Objective:
Extract each line of the records below that contains the string "column".

Entries for locating elements and text

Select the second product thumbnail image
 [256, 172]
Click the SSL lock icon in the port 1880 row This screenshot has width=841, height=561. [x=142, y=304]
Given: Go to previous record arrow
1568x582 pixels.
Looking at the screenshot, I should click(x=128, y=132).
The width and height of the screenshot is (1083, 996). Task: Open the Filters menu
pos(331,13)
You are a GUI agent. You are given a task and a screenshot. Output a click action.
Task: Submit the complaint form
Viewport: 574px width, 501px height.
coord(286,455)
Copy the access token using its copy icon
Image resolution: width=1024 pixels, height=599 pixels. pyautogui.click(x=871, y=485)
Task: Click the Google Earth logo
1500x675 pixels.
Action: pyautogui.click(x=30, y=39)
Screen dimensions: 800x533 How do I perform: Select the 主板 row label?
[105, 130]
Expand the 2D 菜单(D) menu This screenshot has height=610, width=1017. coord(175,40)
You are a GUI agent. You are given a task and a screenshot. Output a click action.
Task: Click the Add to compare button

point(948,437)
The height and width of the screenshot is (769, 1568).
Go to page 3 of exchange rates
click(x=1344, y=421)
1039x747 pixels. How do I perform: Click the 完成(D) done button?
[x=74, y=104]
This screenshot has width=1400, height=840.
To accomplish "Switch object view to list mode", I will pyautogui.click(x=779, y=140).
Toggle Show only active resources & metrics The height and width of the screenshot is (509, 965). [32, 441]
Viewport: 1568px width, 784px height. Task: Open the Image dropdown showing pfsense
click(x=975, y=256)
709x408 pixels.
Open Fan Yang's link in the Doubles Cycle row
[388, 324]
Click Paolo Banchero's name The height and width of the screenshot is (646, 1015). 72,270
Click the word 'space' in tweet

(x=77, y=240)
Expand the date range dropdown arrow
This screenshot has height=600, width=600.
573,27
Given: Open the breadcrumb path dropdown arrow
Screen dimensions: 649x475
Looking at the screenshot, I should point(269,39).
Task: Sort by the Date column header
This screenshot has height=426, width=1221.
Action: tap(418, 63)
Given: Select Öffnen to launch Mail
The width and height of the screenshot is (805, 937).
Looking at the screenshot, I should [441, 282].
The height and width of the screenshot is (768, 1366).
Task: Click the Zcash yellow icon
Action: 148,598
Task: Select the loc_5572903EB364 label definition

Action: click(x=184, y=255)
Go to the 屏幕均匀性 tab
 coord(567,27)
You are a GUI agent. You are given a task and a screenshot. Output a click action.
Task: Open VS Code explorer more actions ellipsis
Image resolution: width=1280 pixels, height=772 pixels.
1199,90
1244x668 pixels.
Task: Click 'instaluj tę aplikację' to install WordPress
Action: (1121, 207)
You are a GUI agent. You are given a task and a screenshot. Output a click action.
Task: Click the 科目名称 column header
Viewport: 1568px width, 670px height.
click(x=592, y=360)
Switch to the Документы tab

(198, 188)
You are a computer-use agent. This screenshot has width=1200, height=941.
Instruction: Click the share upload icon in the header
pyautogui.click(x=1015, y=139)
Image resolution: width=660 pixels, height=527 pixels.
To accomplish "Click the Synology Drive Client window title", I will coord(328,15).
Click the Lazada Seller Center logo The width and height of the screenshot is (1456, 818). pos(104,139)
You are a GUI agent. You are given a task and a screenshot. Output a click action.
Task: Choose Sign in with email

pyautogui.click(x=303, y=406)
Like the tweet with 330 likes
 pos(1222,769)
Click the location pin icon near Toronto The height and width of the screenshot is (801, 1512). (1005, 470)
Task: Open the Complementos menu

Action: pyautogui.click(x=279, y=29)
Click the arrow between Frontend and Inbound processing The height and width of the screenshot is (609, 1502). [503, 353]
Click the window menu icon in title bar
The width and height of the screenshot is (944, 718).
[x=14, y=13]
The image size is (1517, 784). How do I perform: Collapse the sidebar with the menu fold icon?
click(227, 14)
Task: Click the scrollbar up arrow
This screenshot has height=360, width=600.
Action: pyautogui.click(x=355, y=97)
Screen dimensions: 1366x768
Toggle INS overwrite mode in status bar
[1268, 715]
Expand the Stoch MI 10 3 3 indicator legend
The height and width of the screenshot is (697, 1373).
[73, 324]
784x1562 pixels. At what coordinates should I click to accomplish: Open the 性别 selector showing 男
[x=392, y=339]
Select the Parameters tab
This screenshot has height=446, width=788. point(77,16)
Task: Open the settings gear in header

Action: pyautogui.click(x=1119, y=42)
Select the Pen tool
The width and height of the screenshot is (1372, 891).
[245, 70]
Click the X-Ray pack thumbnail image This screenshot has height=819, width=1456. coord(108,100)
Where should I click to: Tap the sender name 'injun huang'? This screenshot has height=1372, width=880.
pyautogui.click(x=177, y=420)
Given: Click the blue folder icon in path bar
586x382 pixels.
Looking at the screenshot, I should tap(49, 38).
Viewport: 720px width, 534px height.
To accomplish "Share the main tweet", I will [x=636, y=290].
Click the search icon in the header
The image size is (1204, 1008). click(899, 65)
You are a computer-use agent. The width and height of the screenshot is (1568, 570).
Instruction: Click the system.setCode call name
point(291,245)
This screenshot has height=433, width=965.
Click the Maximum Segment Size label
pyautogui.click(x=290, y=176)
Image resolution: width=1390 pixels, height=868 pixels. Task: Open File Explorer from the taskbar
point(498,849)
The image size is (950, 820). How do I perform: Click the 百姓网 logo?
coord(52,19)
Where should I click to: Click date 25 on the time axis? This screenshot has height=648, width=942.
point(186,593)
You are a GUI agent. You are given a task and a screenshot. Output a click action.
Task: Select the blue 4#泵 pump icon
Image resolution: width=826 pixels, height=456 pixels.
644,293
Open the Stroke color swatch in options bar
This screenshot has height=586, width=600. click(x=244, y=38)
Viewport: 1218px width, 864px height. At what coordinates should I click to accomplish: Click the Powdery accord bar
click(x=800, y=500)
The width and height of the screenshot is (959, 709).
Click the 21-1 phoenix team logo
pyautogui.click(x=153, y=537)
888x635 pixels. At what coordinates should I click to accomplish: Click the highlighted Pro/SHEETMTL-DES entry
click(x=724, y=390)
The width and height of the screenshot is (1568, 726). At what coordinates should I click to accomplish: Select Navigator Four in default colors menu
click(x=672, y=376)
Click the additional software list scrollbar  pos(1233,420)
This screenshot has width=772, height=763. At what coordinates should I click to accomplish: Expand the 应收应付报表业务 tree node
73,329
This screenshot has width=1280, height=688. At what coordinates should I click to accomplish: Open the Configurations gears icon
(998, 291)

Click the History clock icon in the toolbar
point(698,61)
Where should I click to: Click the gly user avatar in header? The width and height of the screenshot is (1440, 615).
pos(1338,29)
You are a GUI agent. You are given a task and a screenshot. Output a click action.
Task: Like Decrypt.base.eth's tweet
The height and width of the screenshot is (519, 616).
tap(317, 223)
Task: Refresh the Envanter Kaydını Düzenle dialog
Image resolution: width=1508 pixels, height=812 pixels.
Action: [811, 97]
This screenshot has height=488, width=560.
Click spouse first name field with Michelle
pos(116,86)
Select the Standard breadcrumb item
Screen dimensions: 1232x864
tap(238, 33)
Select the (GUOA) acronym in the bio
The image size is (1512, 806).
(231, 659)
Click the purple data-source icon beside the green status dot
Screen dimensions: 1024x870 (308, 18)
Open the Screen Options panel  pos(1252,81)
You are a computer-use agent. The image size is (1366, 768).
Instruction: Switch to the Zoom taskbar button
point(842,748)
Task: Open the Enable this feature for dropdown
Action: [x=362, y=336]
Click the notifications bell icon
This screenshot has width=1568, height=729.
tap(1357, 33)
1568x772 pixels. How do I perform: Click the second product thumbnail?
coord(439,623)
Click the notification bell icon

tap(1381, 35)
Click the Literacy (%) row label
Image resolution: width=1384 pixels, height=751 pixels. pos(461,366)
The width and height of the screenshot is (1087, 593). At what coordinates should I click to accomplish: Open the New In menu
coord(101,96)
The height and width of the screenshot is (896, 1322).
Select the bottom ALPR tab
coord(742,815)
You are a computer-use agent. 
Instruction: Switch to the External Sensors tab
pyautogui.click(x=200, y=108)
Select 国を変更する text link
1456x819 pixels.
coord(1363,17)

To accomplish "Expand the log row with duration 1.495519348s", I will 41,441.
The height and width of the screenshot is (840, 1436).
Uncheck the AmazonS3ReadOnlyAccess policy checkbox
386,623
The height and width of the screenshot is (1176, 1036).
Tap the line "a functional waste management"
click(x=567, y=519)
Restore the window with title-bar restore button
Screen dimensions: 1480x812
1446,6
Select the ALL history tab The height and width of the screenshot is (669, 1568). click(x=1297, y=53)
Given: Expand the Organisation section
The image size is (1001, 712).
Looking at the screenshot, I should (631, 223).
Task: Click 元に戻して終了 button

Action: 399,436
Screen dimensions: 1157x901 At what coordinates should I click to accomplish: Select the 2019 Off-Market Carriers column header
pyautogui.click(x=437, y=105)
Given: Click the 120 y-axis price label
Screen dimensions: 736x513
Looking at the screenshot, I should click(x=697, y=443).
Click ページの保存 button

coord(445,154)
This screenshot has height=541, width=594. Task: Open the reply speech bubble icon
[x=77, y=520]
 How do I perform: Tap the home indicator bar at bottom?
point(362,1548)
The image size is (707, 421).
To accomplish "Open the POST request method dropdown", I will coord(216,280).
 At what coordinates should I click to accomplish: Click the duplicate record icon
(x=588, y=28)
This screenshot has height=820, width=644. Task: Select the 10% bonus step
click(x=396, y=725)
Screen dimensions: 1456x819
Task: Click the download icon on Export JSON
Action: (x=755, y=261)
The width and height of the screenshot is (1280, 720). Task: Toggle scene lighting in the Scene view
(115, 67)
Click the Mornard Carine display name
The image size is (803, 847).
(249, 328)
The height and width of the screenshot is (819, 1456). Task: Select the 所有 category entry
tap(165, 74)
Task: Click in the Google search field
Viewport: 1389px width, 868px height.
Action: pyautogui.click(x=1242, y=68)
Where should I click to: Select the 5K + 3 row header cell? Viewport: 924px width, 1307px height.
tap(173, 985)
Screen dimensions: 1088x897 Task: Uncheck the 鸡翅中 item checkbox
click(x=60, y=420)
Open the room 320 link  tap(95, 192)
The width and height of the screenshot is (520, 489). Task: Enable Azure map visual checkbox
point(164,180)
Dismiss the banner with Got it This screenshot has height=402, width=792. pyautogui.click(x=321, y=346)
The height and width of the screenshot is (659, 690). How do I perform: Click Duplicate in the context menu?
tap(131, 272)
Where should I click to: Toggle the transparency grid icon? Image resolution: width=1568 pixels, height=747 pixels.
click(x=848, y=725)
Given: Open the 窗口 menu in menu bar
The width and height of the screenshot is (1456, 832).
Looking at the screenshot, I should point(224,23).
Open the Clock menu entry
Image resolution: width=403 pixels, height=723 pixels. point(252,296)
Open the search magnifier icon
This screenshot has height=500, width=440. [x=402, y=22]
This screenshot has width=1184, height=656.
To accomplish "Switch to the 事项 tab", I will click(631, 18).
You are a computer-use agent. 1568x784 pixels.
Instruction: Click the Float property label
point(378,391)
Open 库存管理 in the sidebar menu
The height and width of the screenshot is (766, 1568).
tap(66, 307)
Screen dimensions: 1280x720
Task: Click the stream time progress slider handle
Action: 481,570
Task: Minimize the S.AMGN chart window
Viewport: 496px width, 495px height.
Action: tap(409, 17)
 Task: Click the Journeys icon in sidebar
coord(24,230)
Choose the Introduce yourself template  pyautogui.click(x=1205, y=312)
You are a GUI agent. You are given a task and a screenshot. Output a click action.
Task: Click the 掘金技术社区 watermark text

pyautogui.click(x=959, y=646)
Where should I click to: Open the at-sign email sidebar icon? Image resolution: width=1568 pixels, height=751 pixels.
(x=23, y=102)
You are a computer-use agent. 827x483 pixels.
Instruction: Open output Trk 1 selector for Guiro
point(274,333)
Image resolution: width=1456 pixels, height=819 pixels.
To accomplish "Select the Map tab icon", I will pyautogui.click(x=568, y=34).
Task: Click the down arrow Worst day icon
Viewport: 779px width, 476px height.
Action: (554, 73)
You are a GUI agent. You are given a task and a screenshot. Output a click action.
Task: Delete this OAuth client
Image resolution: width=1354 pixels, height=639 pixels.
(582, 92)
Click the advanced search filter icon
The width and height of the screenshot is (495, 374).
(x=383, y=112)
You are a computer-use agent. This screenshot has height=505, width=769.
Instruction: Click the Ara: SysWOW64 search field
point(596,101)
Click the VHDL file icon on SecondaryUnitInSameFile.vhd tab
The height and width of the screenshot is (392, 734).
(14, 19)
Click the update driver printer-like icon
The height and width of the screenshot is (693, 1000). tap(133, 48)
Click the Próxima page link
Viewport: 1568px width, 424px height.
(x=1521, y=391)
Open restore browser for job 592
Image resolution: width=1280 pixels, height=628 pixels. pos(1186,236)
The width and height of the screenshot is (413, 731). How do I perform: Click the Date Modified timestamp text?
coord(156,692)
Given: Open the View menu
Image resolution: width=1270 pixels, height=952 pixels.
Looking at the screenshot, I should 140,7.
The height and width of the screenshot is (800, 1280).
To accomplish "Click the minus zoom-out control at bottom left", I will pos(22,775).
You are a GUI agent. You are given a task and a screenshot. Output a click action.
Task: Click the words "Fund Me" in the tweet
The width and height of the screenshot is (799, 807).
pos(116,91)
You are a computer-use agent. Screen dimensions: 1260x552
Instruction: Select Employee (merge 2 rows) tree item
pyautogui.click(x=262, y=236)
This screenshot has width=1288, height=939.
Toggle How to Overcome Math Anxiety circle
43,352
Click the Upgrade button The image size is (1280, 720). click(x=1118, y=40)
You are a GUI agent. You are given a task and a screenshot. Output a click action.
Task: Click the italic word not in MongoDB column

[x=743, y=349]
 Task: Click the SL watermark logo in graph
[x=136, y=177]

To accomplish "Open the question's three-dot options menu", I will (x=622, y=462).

Task output:
Task: Sort by the Date column header
Task: Click the 科目名称 column header
Screen dimensions: 1157x901 At what coordinates should I click to accomplish: Select the 2019 Off-Market Carriers column header
Task: Click the italic word not in MongoDB column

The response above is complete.